▶ _TASK_
How many lines in the data below contain the word "arrow", with case taken into account? Reply with the number alone.

[Click-target data]

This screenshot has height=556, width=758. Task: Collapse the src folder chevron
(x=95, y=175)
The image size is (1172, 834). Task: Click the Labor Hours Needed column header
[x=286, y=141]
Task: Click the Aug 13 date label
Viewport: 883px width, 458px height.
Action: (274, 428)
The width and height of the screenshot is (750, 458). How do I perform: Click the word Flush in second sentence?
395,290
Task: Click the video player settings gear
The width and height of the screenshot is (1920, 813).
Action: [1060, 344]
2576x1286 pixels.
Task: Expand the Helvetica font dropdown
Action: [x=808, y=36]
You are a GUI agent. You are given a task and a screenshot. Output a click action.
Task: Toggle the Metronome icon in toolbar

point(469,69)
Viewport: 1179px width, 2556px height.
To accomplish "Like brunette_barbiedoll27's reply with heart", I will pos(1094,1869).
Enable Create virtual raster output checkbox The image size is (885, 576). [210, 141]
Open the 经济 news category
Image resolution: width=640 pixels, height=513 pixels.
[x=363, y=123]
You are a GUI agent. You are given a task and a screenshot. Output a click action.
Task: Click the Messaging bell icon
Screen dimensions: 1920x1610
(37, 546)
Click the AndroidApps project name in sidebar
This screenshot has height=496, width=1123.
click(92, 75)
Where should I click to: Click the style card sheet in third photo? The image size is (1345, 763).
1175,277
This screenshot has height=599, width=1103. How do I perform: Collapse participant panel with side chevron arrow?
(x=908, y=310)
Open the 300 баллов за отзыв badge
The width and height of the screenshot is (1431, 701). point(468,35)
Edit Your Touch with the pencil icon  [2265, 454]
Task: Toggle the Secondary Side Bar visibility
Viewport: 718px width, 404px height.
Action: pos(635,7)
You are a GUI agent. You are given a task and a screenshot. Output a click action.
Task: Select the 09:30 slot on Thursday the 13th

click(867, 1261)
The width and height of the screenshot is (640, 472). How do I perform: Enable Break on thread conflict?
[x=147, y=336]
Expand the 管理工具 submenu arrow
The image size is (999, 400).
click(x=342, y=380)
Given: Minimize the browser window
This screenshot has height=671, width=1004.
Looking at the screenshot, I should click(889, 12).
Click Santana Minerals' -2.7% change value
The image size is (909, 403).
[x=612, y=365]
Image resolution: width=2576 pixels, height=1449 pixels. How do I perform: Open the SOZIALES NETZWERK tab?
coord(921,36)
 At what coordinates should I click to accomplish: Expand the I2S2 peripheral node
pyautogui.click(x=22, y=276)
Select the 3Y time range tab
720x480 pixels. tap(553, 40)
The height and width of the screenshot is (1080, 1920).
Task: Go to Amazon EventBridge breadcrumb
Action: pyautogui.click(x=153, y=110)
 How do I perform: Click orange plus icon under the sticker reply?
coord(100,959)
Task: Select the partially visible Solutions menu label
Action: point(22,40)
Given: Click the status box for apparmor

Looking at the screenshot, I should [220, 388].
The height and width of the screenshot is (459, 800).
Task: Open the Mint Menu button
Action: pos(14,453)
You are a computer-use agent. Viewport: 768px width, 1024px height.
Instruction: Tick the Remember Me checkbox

▶ _CORRECT ANSWER_
2